• [Aangeleverd fragment]:
************

Rb. Zeeland-West Brabant 30 mei 2024, ECLI:NL:RBZBWB:2024:3583 (Natuur. Gebiedsbescherming. Natura 2000,Aqua-Pri. Project-begrip. Referentiesituatie)
Van warenhuis naar hotel, rechtbank meent dat geen sprake is van de voortzetting van een project. Het college stelt naar het oordeel van de rechtbank echter ten onrechte dat een volledig andere invulling van de activiteiten op het perceel niet maakt dat er sprake is van de wijziging van een bestaand project. Gelet op het aangehaalde AquaPri-arrest in de vorige overweging miskent het college daarmee de uitleg van het HvJ voor wat betreft het onderscheid tussen een bestaand en een nieuw project. Het aparthotel is geen voortzetting of wijziging van een bestaand project, zodat de bestaande milieutoestemming voor het warenhuis niet kan gelden als referentiesituatie. Dat betekent dat voorafgaand aan de vergunningverlening voor het aparthotel in beginsel een passende beoordeling dient plaats te vinden, tenzij uit de voortoets de zekerheid is verkregen dat het aparthotel de natuurlijke kenmerken van het Natura 2000-gebied niet zal aantasten. Het aparthotel is geen voortzetting of wijziging van een bestaand project, dus de milieumelding kan niet gelden als referentiesituatie. In beginsel passende beoordeling opstellen, tenzij uit de voortoets de zekerheid is verkregen dat de natuurlijke kenmerken van het Natura 2000-gebied niet aangetast zullen worden.

************

• [Aangeleverde gegevens]:
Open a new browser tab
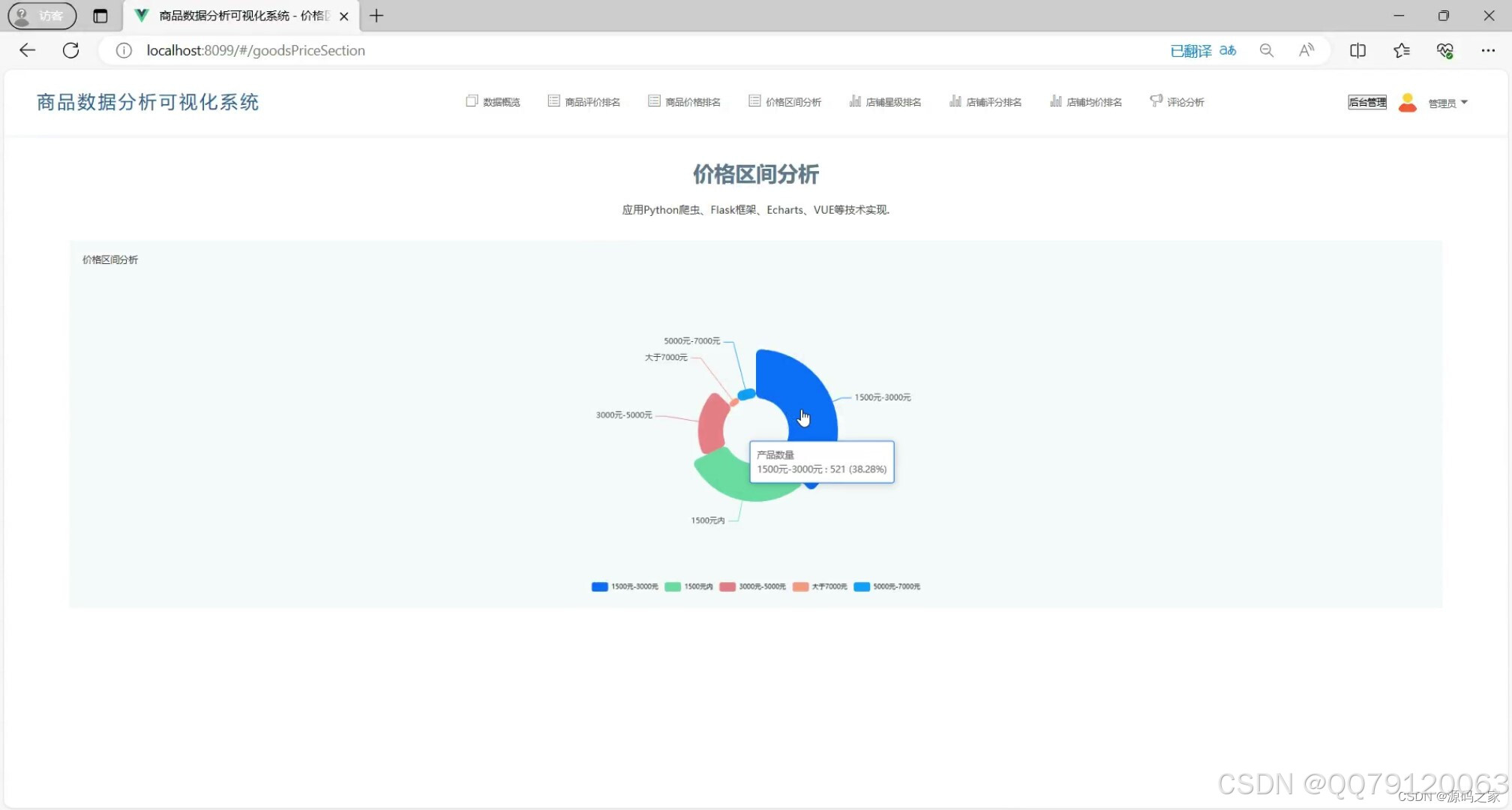The width and height of the screenshot is (1512, 810). coord(376,16)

************

• [Opdracht 1]:
Op welk arrest baseert de rechtbank in het fragment over het aparthotel het onderscheid tussen een bestaand en een nieuw project?
• [Opdracht 2]:
Ga verder met het fragment over het aparthotel, vanaf de laatste zin.

• [Antwoord 1]:
Op het AquaPri-arrest van het HvJ.

• [Antwoord 2]:
Rb. Gelderland 18 juni 2024, ECLI:N:RBGEL:2024:3702 (Natuur. Natura 2000. Intern salderen. Lijn uitspraak Amercentrale (nuanceringslijn) gevolgd)
Eerdere natuurvergunning was niet passend beoordeeld en is nooit gebruikt, en mag daarom nu niet als referentiesituatie gebruikt worden. Verwijzing naar uitspraak: Uitspraak van de Rechtbank Oost-Brabant van 8 december 2021, ECLI:NL:RBOBR:2021:6389. (Amercentrale). Hoger beroep tegen die uitspraak is bij de Afdeling van bestuursrechtspraak op 6 en 7 februari 2024 ter zitting behandeld. In afwachting op die uitspraken (Amercentrale en Rendac) van de Afdeling is nog de vraag of de nuanceringslijn wordt gevolgd.
Vzngr. ABRvS 21 juni 2024, ECLINL:RVS:2024:2533 (Natuur. Natura 2000. Gebiedsbescherming. Stikstof. Tijdelijke depositie. Ecologische beoordeling)
De kleine tijdelijke depositietoename tijdens de aanlegfase is ecologisch beoordeeld met als conclusie dat die geen significante gevolgen heeft. De voorzieningenrechter ziet geen reden om aan te nemen dat de Afdeling in de bodemprocedure zal oordelen dat de emissies tijdens de aanlegfase zodanig zijn onderschat dat voornoemd standpunt van de staatssecretaris dat het project geen significant negatieve effecten heeft op de instandhoudingsdoelstellingen van de nabijgelegen Natura 2000-gebieden, niet langer houdbaar is. Nu het er naar het voorlopig rechtmatigheidsoordeel naar uitziet dat de staatssecretaris zich op het standpunt mocht stellen dat extern salderen niet nodig is, is er voor de voorzieningenrechter geen reden om de daartegen ingebrachte bezwaren in het oordeel op het verzoek te betrekken. Dit betekent dat de voorzieningenrechter niet toekomt aan de beoordeling van de gronden van DUH en anderen over extern salderen.
Rb. Den Haag 6 juni 2024, ECLI:NL:RBDHA:2024:8736 (Kort geding civiel. Habitatrichtlijn. Natura 2000. Stikstofbeleid)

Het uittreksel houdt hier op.